Pyridoxal phosphate (PLP) functions as a coenzyme in many enzymatic processes, including decarboxylation, deamination, transamination, racemization, and others. Enzymes, requiring PLP, are commonly termed PLP-dependent enzymes, and they are widely involved in crucial cellular metabolic pathways in most of (if not all) living organisms. The chemical mechanisms for PLP-mediated reactions have been well elaborated and accepted with an emphasis on the pure chemical steps, but how the chemical steps are processed by enzymes, especially by functions of active site residues, are not fully elucidated. Furthermore, the specific mechanism of an enzyme in relation to the one for a similar class of enzymes seems scarcely described or discussed. This discussion aims to link the specific mechanism described for the individual enzyme to the same types of enzymes from different species with aminotransferases, decarboxylases, racemase, aldolase, cystathionine β-synthase, aromatic phenylacetaldehyde synthase, et al. as models. The structural factors that contribute to the reaction mechanisms, particularly active site residues critical for dictating the reaction specificity, are summarized in this review.
Introduction
Pyridoxal phosphate (PLP) is one of the active forms of vitamin B6, which is produced by pyridoxal kinase-mediated reactions. PLP-dependent enzymes catalyze a wide variety of reaction types and usually have a conserved lysine residue in the active site for PLP binding. The ε-amino group of the lysine residue and the aldehyde group of PLP forms a Schiff-base structure. Because this Schiff-base structure is linked through a protein-associated lysine residue, it is commonly referred as internal aldimine. After substrate (amino acid or amine) binding, the internal aldimine breaks up and a new Schiff base structure is formed between the amino group of substrate and aldehyde group of PLP via a gem-diamine intermediate. This newly formed Schiff base is generally termed external aldimine to distinguish it from Schiff-base structure linked with the lysine residue in proteins.

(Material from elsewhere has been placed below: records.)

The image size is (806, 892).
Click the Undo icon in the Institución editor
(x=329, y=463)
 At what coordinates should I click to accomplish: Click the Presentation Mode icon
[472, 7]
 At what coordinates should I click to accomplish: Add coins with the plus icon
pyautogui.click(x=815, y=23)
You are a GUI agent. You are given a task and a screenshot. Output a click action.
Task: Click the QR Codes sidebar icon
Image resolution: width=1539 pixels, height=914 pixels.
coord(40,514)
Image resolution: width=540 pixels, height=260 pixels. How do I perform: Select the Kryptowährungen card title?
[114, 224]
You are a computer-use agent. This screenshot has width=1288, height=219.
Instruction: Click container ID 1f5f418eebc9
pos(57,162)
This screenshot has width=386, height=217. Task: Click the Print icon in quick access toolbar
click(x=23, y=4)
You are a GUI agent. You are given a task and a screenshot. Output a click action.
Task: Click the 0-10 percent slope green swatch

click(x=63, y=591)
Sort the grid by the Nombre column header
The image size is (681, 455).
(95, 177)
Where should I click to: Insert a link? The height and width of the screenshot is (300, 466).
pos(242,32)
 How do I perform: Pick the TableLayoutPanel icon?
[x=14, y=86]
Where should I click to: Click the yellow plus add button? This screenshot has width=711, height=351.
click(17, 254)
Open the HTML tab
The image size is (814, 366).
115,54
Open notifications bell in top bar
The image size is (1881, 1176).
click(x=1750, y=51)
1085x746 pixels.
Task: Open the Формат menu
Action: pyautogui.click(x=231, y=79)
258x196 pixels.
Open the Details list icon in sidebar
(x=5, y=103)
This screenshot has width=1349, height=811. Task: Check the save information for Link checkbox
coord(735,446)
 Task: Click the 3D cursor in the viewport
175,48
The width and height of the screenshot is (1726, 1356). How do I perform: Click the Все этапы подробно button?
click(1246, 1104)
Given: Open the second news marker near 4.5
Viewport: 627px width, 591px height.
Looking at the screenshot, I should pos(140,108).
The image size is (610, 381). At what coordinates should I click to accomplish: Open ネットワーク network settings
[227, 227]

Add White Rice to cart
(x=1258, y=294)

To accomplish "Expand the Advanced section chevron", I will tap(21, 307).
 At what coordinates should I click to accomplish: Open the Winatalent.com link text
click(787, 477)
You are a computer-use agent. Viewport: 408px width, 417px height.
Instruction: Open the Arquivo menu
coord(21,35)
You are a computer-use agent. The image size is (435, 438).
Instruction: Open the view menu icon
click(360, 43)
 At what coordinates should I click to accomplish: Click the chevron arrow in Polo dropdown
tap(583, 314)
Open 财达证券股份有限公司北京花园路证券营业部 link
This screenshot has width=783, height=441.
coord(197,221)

The importance of the phosphate group in PLP was also studied recently through comparative analysis using pyridoxal and pyridoxal phosphate as the cofactor in serine palmitoyltransferase. Although pyridoxal could associate with a conserved active site lysine residue and transaldimination reactions proceeded, a replacement of PLP with pyridoxal lowered more than 10-fold of its enzyme activity. The phosphate group of PLP was proposed to interact with the substrate L-serine hydroxyl group and contributed to the critical intermediate formation and stereospecific orientation of formed quinonoid or carbanionic intermediates. The phosphate group was also suggested functioning as an acid/base catalyst to promote proton transfer to aid in external aldimine formation and accelerating gem-diol intermediate formation in kynureninase-mediated hydrolytic cleavage reaction.